Et quand je dis vignerons je devrais employer le féminin car, après avoir effectué une reconversion en quittant le monde de l'industrie locale de pneumatiques, Isabelle Mangeot et son mari Jean-Michel ont repris avec autant de détermination que de passion les vignes et les bâtiments de Vincent Gorny lors de son départ en Champagne en 1997.

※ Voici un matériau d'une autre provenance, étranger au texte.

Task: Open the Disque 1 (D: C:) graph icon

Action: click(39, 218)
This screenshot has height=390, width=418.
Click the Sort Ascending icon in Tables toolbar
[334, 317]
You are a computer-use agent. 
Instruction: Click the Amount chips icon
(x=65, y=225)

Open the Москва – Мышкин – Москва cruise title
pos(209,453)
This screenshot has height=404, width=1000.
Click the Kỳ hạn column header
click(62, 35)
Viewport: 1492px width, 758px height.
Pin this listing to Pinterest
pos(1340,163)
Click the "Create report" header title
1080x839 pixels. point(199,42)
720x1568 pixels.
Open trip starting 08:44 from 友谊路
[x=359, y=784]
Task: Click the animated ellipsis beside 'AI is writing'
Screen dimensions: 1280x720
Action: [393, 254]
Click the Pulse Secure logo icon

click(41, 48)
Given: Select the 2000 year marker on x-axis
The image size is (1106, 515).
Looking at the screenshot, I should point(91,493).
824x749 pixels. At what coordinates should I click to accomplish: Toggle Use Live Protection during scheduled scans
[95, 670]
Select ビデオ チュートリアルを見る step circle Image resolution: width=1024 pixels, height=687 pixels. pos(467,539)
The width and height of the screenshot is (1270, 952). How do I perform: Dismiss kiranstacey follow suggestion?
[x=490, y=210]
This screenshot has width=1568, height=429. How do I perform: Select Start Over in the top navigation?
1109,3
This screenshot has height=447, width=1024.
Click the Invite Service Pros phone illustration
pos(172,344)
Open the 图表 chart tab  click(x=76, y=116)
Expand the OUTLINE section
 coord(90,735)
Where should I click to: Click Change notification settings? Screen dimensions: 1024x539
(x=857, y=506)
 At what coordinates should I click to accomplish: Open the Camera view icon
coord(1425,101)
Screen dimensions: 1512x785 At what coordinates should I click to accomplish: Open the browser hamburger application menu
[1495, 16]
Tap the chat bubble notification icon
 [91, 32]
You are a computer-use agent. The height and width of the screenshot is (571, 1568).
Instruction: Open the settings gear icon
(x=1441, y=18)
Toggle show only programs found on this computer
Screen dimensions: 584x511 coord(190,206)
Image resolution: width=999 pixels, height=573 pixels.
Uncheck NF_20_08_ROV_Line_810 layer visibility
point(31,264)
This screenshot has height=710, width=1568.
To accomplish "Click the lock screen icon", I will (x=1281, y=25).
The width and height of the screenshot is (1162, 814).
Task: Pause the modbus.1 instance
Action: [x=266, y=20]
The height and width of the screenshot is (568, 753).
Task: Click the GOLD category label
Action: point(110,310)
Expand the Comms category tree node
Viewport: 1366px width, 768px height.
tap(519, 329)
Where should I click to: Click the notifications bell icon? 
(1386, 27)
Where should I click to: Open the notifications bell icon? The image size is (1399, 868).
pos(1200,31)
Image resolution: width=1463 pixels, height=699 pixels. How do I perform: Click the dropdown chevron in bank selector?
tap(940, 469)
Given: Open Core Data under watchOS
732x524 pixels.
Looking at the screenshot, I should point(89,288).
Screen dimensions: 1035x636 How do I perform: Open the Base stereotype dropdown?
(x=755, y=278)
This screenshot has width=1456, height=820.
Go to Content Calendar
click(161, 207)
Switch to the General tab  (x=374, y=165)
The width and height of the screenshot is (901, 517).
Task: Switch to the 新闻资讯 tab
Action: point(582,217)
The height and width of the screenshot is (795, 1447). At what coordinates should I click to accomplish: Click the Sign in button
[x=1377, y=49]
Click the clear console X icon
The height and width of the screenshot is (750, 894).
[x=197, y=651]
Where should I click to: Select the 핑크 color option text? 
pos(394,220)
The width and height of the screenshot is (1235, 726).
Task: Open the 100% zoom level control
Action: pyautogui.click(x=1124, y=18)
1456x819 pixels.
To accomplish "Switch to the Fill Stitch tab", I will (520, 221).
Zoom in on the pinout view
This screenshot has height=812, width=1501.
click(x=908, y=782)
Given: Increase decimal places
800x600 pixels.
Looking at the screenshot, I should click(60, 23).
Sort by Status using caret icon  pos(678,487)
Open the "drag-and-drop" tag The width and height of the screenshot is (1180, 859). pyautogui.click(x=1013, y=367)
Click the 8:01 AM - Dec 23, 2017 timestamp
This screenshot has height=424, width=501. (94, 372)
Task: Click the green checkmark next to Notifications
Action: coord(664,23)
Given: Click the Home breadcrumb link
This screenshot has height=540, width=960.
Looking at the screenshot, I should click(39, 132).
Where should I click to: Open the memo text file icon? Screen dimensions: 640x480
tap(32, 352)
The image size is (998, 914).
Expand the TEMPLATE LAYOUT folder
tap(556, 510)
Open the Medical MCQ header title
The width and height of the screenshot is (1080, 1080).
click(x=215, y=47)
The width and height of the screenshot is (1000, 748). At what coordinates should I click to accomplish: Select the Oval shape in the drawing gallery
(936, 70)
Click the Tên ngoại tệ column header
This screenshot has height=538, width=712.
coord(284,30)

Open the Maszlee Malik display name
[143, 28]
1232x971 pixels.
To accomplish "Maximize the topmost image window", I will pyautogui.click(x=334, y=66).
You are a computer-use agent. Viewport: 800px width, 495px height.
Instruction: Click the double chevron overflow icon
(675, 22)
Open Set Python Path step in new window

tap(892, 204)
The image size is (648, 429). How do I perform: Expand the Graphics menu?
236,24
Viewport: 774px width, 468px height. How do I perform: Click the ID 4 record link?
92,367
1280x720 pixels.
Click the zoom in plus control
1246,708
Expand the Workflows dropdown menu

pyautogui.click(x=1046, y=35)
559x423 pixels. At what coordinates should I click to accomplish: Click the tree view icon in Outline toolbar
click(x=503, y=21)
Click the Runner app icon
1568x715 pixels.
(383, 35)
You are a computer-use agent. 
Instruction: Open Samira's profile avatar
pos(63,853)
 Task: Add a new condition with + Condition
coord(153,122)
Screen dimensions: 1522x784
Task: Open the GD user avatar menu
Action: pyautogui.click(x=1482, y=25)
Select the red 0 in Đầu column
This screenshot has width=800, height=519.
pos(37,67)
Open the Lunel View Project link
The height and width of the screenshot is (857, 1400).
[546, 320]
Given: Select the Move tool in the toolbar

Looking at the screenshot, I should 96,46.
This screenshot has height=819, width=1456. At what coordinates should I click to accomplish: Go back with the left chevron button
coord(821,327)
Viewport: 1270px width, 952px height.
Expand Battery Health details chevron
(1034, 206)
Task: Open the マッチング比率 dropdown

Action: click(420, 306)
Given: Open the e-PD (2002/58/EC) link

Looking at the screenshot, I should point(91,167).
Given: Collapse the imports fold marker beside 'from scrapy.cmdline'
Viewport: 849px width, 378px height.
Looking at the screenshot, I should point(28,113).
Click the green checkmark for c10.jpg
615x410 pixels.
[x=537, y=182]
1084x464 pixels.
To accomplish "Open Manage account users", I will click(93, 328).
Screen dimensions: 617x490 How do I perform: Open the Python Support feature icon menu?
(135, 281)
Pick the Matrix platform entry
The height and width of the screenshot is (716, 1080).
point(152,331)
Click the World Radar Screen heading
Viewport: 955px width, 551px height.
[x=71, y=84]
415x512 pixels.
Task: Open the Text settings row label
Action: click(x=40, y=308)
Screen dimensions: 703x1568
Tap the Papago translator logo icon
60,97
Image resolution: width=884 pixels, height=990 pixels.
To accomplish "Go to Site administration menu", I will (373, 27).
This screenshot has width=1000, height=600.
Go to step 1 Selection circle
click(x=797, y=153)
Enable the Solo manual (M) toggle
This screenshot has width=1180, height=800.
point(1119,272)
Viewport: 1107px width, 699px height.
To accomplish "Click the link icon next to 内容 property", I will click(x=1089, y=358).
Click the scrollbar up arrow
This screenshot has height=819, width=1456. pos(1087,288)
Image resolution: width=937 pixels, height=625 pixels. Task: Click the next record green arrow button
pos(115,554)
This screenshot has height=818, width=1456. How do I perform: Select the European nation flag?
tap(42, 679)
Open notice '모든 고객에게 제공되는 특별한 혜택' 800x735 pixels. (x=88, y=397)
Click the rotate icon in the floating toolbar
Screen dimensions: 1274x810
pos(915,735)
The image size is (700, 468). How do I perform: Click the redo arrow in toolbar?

Ils lui ont donné le nom de Régina en hommage à la mémoire de l'illustre Suzanne Kricq, née à Pagney-derrière-Barine, dont le nom de résistante durant la Seconde Guerre Mondiale était Régina. Ensemble ils ont vite fait prospérer leur vigne de 1,7 ha à Bruley, un an avant la promotion du Côtes-de-Toul en AOC.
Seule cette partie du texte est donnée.